Sunday, March 1, 2015

Slice of Life #1


            Technically, this is yesterday’s slice of life, not today’s. Today I did go outside the apartment. Yesterday I did not. I haven’t stayed indoors all day in many years. It was not a good day.
            Outside it was cold and breezy. My husband, who’s somewhat disabled since a fall on the ice over a year ago, was willing to go outside, but also willing to be talked out of it. I didn’t push for the walk.
            So I spent the day online. Visiting Facebook, seeing who had commented or shared my links, commenting on other’s posts, feeling like I was part of conversation moving slowly and erratically through virtuality.
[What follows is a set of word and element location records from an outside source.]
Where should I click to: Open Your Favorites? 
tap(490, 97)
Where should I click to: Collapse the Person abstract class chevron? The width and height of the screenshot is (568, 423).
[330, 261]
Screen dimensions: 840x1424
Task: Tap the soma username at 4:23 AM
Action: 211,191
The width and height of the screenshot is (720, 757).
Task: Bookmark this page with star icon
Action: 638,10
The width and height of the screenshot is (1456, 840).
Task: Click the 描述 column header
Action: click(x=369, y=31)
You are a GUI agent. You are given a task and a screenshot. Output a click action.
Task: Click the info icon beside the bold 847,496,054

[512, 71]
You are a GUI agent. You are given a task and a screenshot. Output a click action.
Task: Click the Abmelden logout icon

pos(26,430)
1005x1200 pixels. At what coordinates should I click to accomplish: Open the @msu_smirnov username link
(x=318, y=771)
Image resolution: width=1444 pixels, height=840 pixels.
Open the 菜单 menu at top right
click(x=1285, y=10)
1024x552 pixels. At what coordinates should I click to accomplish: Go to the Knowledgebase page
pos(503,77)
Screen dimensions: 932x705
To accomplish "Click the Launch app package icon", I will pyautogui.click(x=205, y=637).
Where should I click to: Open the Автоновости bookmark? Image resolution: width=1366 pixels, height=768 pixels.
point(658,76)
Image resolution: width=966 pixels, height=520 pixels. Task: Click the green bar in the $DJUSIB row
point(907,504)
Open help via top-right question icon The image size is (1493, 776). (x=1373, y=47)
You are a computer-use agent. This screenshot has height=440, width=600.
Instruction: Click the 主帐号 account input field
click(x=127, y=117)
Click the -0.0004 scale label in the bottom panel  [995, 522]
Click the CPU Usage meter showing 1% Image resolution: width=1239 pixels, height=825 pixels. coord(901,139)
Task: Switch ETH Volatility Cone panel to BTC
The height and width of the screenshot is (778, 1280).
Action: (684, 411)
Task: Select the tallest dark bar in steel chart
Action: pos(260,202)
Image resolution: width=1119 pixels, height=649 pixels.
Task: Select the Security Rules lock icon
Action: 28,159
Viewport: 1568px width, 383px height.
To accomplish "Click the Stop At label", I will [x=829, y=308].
Watching a video of Leonard Nimoy talking about his relationship to Yiddish (I didn’t know he was Jewish!) and thinking about my dead mother, who would have enjoyed this article immensely. Becoming a FB friend with a woman who, it turns out, I may have known slightly 30 years ago. Discovering a small-world connection between my daughter and a woman I knew years ago, through a mutual acquaintance. Reading my e-mail and discovering I’d lost notes from a meeting, so missed some actions I maybe should have taken – and feeling bad about that. Learning that an early second-wave feminist I’ve met once has ovarian cancer.
            Offline, I finished reading “Freedom in the Family,” by Patricia Stephens Due and Tananarive Due, for my book group. Checking online (yes, back onto the Internet), I learned that Patrician Due (Tananarive’s mother) died three years ago, and her husband, John D. Due Jr., wrote a piece for CNN last fall about restorative justice. 
            Finally, I cooked up a Moroccan chickpea stew from a New York Times recipe, and it was truly delicious. That alone made the day worthwhile, and not as claustrophobic as it felt while I lived through it.

1 comment:

  1. Welcome to the SOL community where we BLOG when we can, read when we can, and when we can, venture outside. Yesterday was a similar day for me - lots of blog reading and lots of thinking. Perhaps that is the PURPOSE of snowy days!